The quick and dirty way would be to write a computer program to try all the remaining possible key letters in the
? positions and print out the resulting plaintexts. Hopefully, one of them will stand out as being obviously correct. Remember that each letter can occur only once in a Playfair key, and that your key is already pretty long, so there aren't a lot of unused letters left in the alphabet for the unknown positions.
The slightly more clever method (which is probably what you're supposed to use) would be to first see if any of the ciphertext letter pairs can already be decoded without knowing the missing key letters (or any of the letters on the last row of the key matrix, since they obviously depend on the missing letters too). You can do this by hand (again, presumably the intended method, since that's the way you'll actually learn how a Playfair cipher works), or you can cheat and use any standard Playfair decoder tool and just try a couple of different variations of the key and see which letters of the plaintext change.
For example, here are the results of trying to decode the message (using this online decoder) with a few different choices of missing letters, out of the eight letters not already present in the key (
Ciphertext: LG OX MV YH IM IS YS SQ WM ZX
Decoded with ??? = FHM: WE LC OF SK LW LT TP PH OW SU
Decoded with ??? = PST: WE LC YN MF AI LR HK QB IZ HU
Decoded with ??? = TYZ: WE LC PN EL AI WM BH FB IS LD
You could try a few more choices, but what should be apparent here is that decoding the first two letter pairs clearly isn't affected by the missing key letters, and thus, that the plaintext begins with the letters
WELC. Now, there aren't a lot of English words that begin with those letters — in fact, I can only think of a single really likely one.
Assuming that the plaintext begins with "Welcome", you can now rule out any choices of missing letters that would result in
MV decrypting to anything other than
OM. Even if that's not enough to solve the problem completely, you should at least be able to lock in some more plaintext letters, and so hopefully guess more words in the plaintext, and so get more known plaintext letter pairs, and so on.
In fact, if you consider the way the Playfair cipher works, knowing that
OM encrypts to
MV would immediately tell you something useful: namely, that the letters
O must all appear in the same row or in the same column, and that they must be adjacent and in that specific order.

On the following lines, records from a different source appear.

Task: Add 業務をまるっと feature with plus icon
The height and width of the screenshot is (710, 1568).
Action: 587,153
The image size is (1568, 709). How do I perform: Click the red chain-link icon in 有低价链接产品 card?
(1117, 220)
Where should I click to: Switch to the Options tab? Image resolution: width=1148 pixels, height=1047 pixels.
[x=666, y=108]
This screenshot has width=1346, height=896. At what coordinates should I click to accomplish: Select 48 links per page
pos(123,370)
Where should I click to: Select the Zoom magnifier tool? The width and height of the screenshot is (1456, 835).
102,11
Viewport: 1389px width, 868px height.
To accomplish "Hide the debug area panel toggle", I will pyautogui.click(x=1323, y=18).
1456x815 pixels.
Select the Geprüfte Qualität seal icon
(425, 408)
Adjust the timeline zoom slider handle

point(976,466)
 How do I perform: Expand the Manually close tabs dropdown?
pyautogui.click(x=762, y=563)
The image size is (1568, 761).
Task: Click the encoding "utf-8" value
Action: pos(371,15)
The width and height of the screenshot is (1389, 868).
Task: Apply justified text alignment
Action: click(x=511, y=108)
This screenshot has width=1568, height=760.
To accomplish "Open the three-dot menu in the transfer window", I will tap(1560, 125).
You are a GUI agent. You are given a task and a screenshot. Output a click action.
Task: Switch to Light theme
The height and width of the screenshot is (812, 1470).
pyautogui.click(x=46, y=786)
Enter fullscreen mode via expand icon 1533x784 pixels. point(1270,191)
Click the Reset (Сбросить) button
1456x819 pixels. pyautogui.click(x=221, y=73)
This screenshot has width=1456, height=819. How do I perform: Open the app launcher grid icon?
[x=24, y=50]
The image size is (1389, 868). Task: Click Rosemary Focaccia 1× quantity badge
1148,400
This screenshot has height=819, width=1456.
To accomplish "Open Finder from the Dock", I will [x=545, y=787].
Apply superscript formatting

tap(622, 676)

In this case, looking at the key matrix:
? E N V G
Q ? R K B
D X A C U
? L I O W
? ? ? ? ?
this tells you that, for this plaintext / ciphertext pair to be correct,
M would have to appear in the fourth column of the last row, below
O and above
V. (Remember that the rows and the columns wrap around.)
Unfortunately, using the standard Playfair key matrix setup, where any letters left over from the key are simply appended in alphabetical order, there is no way to get
M in that position simply by filling in the
? marks in the key! So either:
- my guess that the first plaintext word should be "welcome" is wrong,
- the ciphertext contains an error (always possible, although hopefully rare in well designed crypto puzzles),
- the key is actually longer than what we're given, and we're supposed to arbitrarily assign the remaining five letters for the last row too, or
- there's something else funny going on, and this isn't a standard Playfair cipher after all.
If we assume #3 above, and start shuffling the letters in the last row, it is in fact possible to get a plaintext that begins with "welcome to" and where the rest looks at least vaguely like English (although not obviously enough so for me to declare it as clearly the correct solution without knowing where the puzzle came from and what other clues might be available). So, alas, I have not been able to definitively confirm that these steps will yields a correct solution to your puzzle. But at least they do illustrate the general method by which such problems can be attacked.